Figure 3: Cloud-box without HD function (left), and with HD function (right).
The ray-marching algorithm used to sample density is not perfect and occasional visual artifacts can be seen in the form of jagged edges. A high frequency noise known as blue noise can be used to randomly offset the starting position of the ray-march. This straightforward implementation solved the problem. However, one of the drawbacks of this implementation was that the render was slightly more noisy.

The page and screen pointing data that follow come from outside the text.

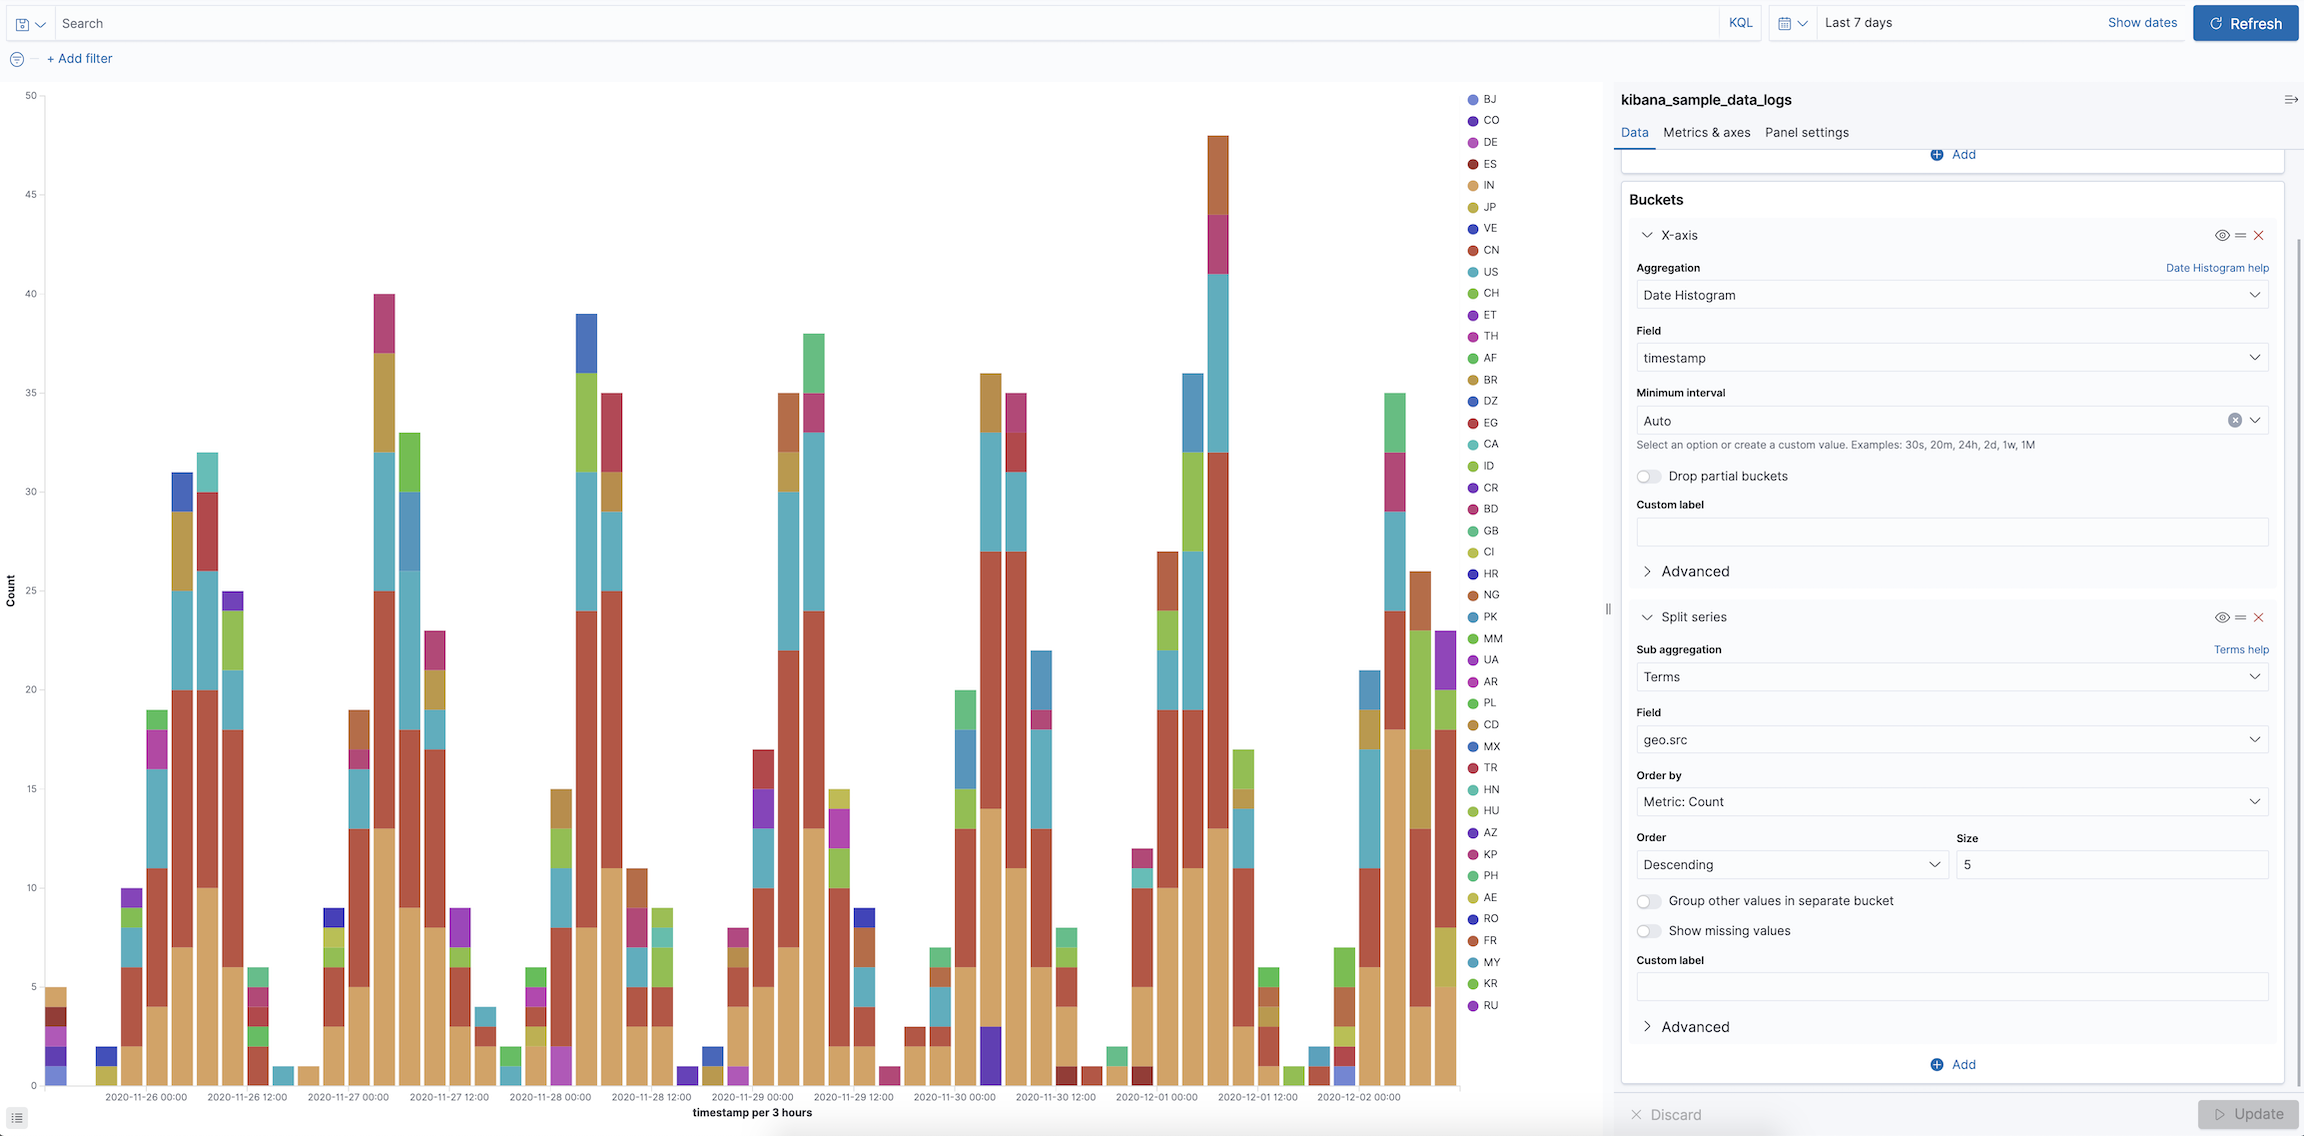Open the Terms help link
The height and width of the screenshot is (1136, 2304).
click(2241, 649)
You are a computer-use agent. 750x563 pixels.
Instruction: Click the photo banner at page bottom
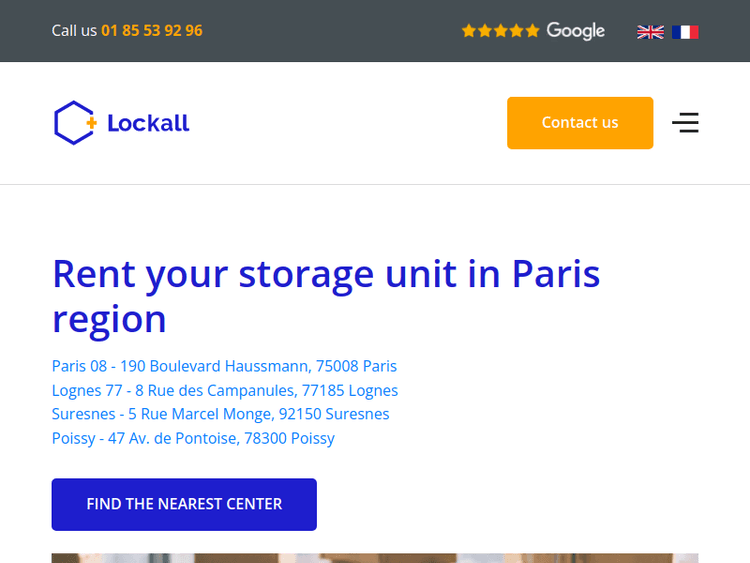(375, 558)
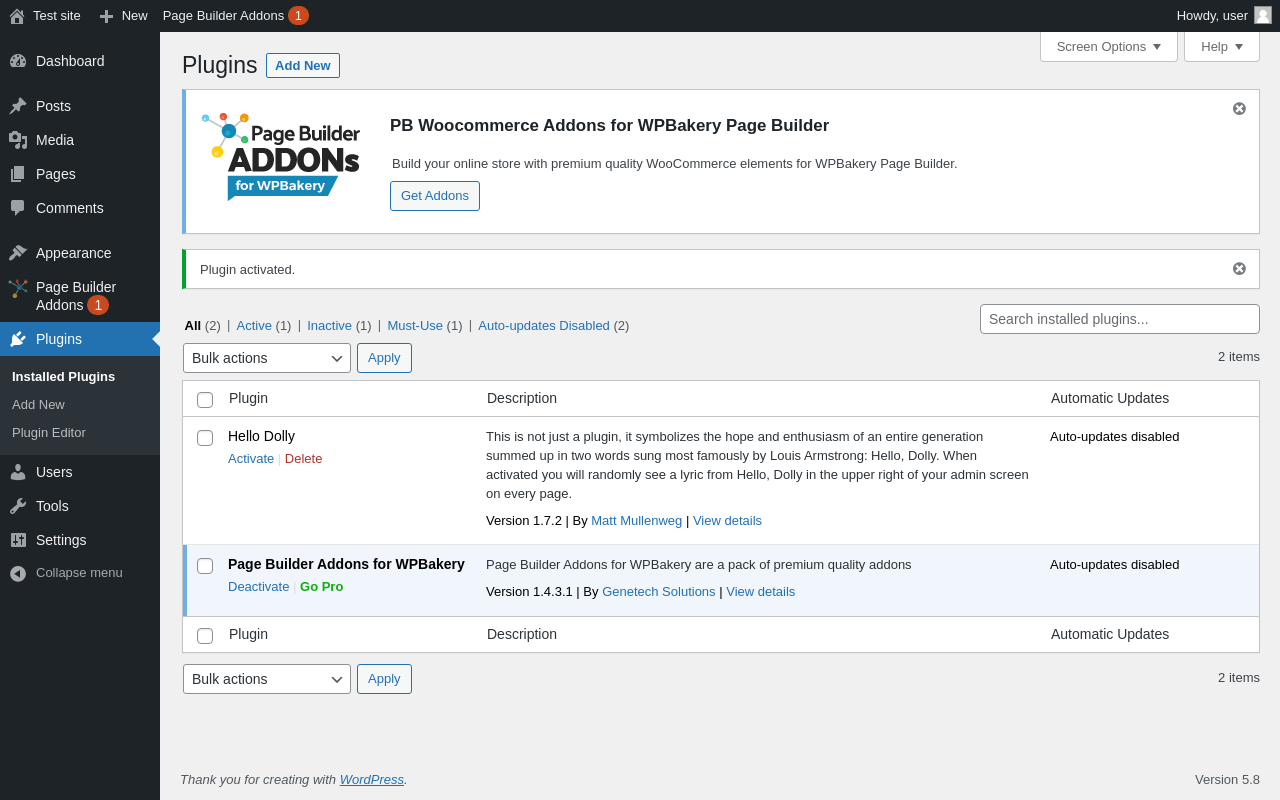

Lighting the density was the final challenge of my implementation. Since clouds are volumetric, light will be able to reach the center of clouds, requiring a more advanced method of lighting. The general method for lighting the clouds is to ray-march towards our light source while sampling densities along the ray. However, light is absorbed as it passes through a cloud, resulting in a lighter exterior and darker interior. Various paper’s on the topic recommend using Beer’s law to calculate attenuation. Using Beer’s law, our final density will be equal to the natural number to the power of the negative sum of densities to the light source. Most implementations will multiply the sum of densities by an artistic term used to manipulate the look of the clouds. I used many of these terms throughout my project to experiment with the weights of functions.
Beer’s law is complemented with Henyey-Greenstein’s phase function in many other implementations of lighting. This function is used to calculate the scattering of light inside a medium. This function creates a silver-lining around clouds that are between the viewer and the light source. I was able to add various weighted terms to the phase function so that I could manually tweak the appearance of the light.
Figure 4: Using Beer’s law for attenuation (left). Beer’s law complemented with Henyey-Greenstein’s phase function (right).
During implementation I noticed that I was rendering the clouds on top of all other objects in the scene. Unity has a built-in depth texture function, which stores the Z-value of each pixel in the view. I was able to use the depth texture values to limit the ray-marching steps.
The Unity engine enabled me to create an extensive UI in the editor to control various parameters. The UI was separated into subsections for controlling: noise, ray-marching, lighting and movement. I also added a function for saving noise parameters by writing values to a json file.
Results and Conclusion
My goal at the start of the project was very lenient. I would consider the implementation a success if I could render a cloud at an acceptable frame rate (anything above 30 FPS). After many iterations, I was able to successfully render volumetric clouds at a consistent 60 FPS. The method used to light the clouds worked great, resulting in clouds with very realistic appearances.
Majercik, A., Crassin, C., Shirley, P., & McGuire, M. (2018). A ray-box intersection algorithm and efficient dynamic voxel rendering. Journal of Computer Graphics Techniques Vol, 7(3). Olajos, R. (2016). Real-Time Rendering of Volumetric Clouds. LU-CS-EX 2016-42, 20.